Tasks to carry out ::
(a) In the glucose-galactose malabsorption article, which gene provides instructions for producing the SGLT1 protein?
(b) Write out the glucose-galactose malabsorption article from "- Specialty: Endocrinology" up to and including "made from them.".

*** Opening of Document excerpt ***

- Other names: SGLT1 deficiency
- Glucose-galactose malabsorption is inherited in an autosomal recessive manner.
- Specialty: Endocrinology
- Treatment: avoidance of glucose and galactose

= Glucose-galactose malabsorption =

Glucose-galactose malabsorption is a rare condition in which the cells lining the intestine cannot take in the sugars glucose and galactose, which prevents proper digestion of these molecules and larger molecules made from them.

Glucose and galactose are called simple sugars, or monosaccharides. Sucrose and lactose are called disaccharides because they are made from two simple sugars, and are broken down into these simple sugars during digestion. Sucrose is broken down into glucose and another simple sugar called fructose, and lactose is broken down into glucose and galactose. As a result, lactose, sucrose and other compounds made from carbohydrates cannot be digested by individuals with glucose-galactose malabsorption.

==Genetics==

The SLC5A1 gene provides instructions for producing a sodium/glucose cotransporter protein called SGLT1. This protein is found mainly in the intestinal tract and, to a lesser extent, in the kidneys, where it is involved in transporting glucose and the structurally similar galactose across cell membranes. The sodium/glucose cotransporter protein is important in the functioning of intestinal epithelial cells, which are cells that line the walls of the intestine. These cells have fingerlike projections called microvilli that absorb nutrients from food as it passes through the intestine. Based on their appearance, groups of these microvilli are known collectively as the brush border. The sodium/glucose cotransporter protein is involved in the process of glucose uptake in the instesinal cells due to a sodium gradient across the membrane. This is a secondary active transport because the sodium gradient generated for the functioning of the sodium/calcium exchanger is created by the sodium/potassium pump which requires ATP. Sodium and water are transported across the brush border along with the sugars in this process.

Mutations that prevent the sodium/glucose cotransporter protein from performing this function result in a buildup of glucose and galactose in the intestinal tract. This failure of active transport prevents the glucose and galactose from being absorbed and providing nourishment to the body. In addition, the water that normally would have been transported across the brush border with the sugar instead remains in the intestinal tract to be expelled with the stool, resulting in dehydration of the body's tissues and severe diarrhea.

*** Close of Document excerpt ***
*** Opening of Dataset extract ***

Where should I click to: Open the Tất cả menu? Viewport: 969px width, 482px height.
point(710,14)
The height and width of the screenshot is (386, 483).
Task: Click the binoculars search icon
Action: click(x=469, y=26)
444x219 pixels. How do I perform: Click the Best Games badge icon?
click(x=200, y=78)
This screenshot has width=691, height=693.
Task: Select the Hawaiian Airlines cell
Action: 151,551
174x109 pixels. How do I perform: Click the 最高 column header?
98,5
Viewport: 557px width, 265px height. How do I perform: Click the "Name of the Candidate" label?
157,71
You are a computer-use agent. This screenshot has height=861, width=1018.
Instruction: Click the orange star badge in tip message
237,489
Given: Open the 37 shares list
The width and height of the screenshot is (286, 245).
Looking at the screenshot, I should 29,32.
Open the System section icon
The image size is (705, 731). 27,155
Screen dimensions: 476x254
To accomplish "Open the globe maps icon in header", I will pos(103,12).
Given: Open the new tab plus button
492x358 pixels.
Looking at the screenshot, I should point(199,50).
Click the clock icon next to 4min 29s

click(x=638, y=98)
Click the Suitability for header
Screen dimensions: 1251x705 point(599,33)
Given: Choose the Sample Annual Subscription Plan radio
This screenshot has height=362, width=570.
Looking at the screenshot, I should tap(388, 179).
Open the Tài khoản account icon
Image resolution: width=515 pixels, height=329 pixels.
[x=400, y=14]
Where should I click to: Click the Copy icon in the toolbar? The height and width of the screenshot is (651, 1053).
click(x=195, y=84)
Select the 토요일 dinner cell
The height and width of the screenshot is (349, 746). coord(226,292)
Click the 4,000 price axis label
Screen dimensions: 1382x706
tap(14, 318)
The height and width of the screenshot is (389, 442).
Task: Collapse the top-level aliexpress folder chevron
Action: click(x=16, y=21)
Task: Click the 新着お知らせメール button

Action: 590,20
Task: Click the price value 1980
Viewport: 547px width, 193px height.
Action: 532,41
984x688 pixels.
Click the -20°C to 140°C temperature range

*** Close of Dataset extract ***

Solutions per task ::
(a) The SLC5A1 gene.

(b)
- Specialty: Endocrinology
- Treatment: avoidance of glucose and galactose

= Glucose-galactose malabsorption =

Glucose-galactose malabsorption is a rare condition in which the cells lining the intestine cannot take in the sugars glucose and galactose, which prevents proper digestion of these molecules and larger molecules made from them.